At this stage, the owner must visit a number of public services (PIB, Gossanepidemnadzor, Goszharnadzor, KGIOP, KGA, passport service of the district police department, etc.), collecting a package of documents, in the following composition:
- an application for the transfer of a separate residential premises to a non-residential fund (according to the established model) indicating the intended functional purpose of this premises;
- a photocopy of the owner's passport;
- notarized documents of title;
- notarized copies of constituent documents of a legal entity;
- technical passport of the BTI, explication of premises, floor plans (PIB);
- certificate of absence of citizens registered in this premises;
- the consent of the relevant passport and visa service to the owner's application to terminate the registration in the residential premises transferred to the non-residential fund;
- conclusion on the results of a technical survey from the service organization;
- conclusion of the KGiOP;
- the conclusion of the State Sanitary and Epidemiological Supervision;
- conclusion of the State Fire Supervision Service;
- technical conclusion of a licensed organization for design and survey work;
- project of redevelopment of premises;
- conclusion on the possibility of a separate entrance device;
- a certificate from the district administration that the house is not in the capital repair plans and is not recognized as emergency;
3. Submission of the prepared package of documents to the Committee on Housing Policy.

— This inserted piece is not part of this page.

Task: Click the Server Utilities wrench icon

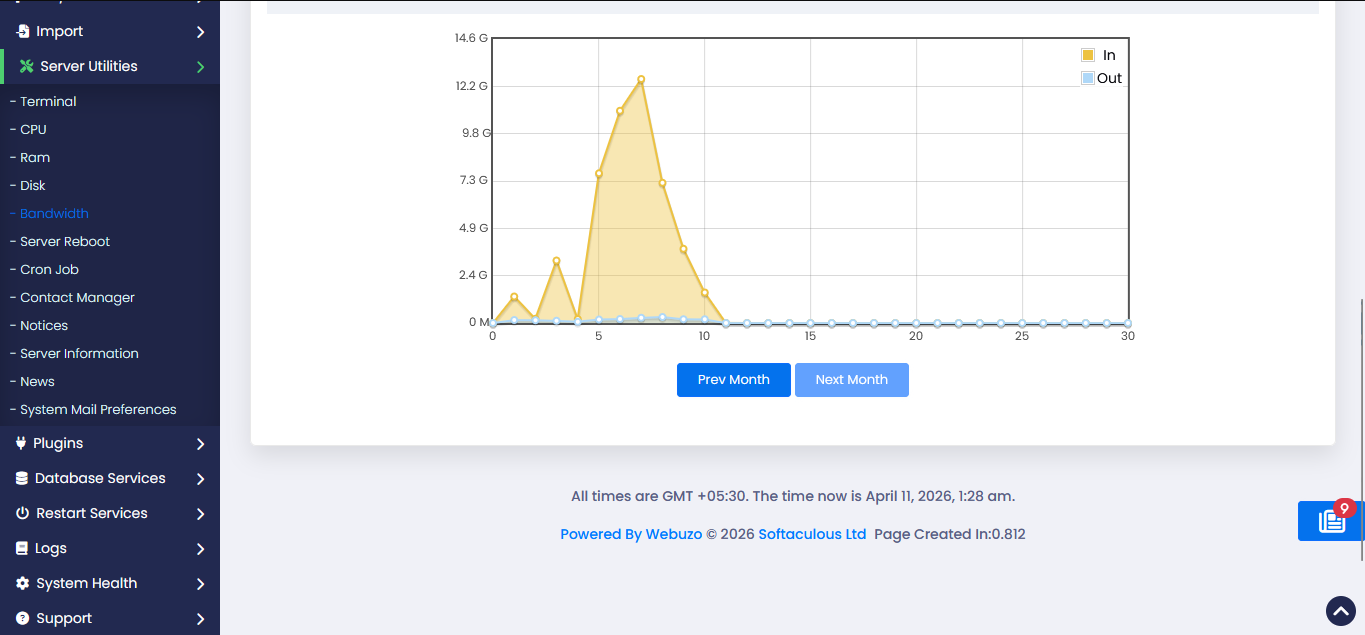Action: click(26, 66)
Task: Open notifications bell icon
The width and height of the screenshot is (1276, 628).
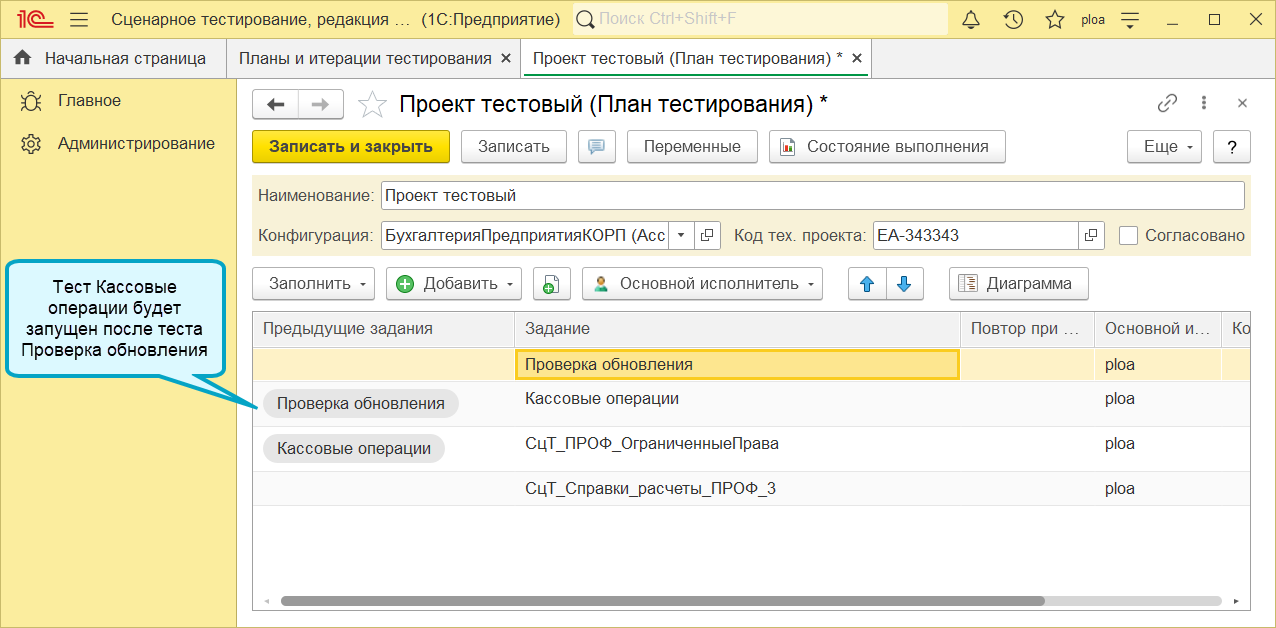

At this stage, the city interdepartmental commission on the use of the housing stock decides the issue of the possibility of using the declared residential premises as non-residential, considers the possibility of redevelopment and coordinates the proposed design solution.
4. Registration of the owner's rights to non-residential premises.

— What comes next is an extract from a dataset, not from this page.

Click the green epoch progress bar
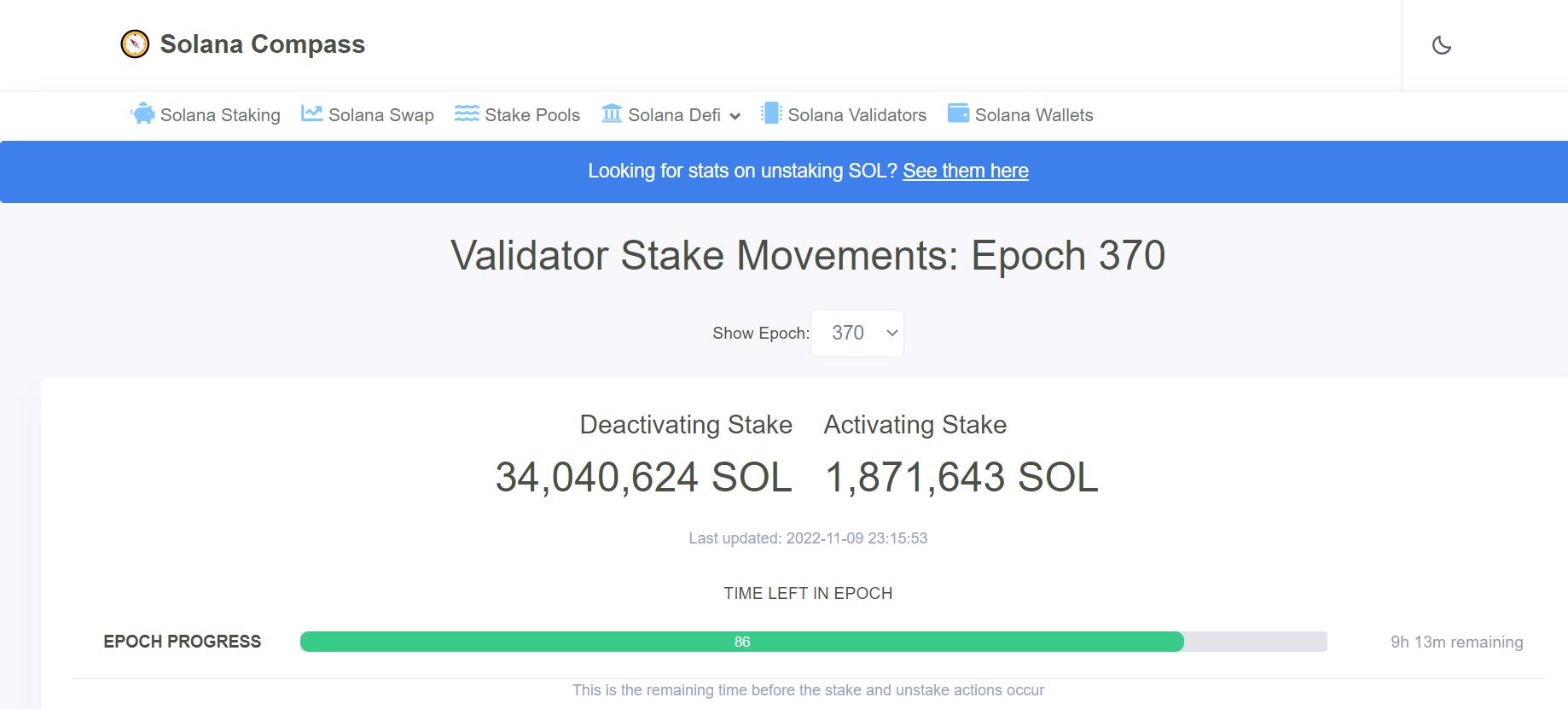click(x=741, y=642)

This is the final stage, during which, directly in the registration chamber, the owner's rights to the non-residential premises are registered. This requires the following documents:
- receipt of payment of state duty;
- documents describing the object of law (BTI documents);
- documents describing the subject of law (constituent documents, TIN certificate, Goskomstat codes, etc.);
- documents of title (order of the Municipal Housing Committee, minutes of the IAC on the transfer of premises, order of the prefect on permission to change the functional purpose of the premises, certificate of ownership);
- an extract from the order of the Committee on Housing Policy with an extract from the minutes of the city interdepartmental commission on the use of the city's housing stock on the issue of transferring residential premises to non-residential stock;
- the decision on the approval of the project of reconstruction and (or) redevelopment of premises and permission to carry out repair and construction work (order of the governor);
- order on permission to change the functional purpose of the premises;
- a document confirming that the applicant's right to a dwelling is registered in the Unified State Register of Legal Entities or the Title Deed for a dwelling acquired before 1998;
So, we see that the procedure for transferring residential premises to non-residential premises is a rather laborious and lengthy process. In addition, it should be noted that this article presents only a general algorithm of actions that does not take into account a huge number of nuances, and, for the most part, is applicable to large cities (Moscow, St. Petersburg). It should also be taken into account that the work of the administration in each separate region has its own specifics.
In most cases, an entrepreneur simply does not have the opportunity to independently deal with this issue. Therefore, in order to save time, effort and money, I strongly recommend that you immediately resort to the help of professionals, since there are more than enough of them today.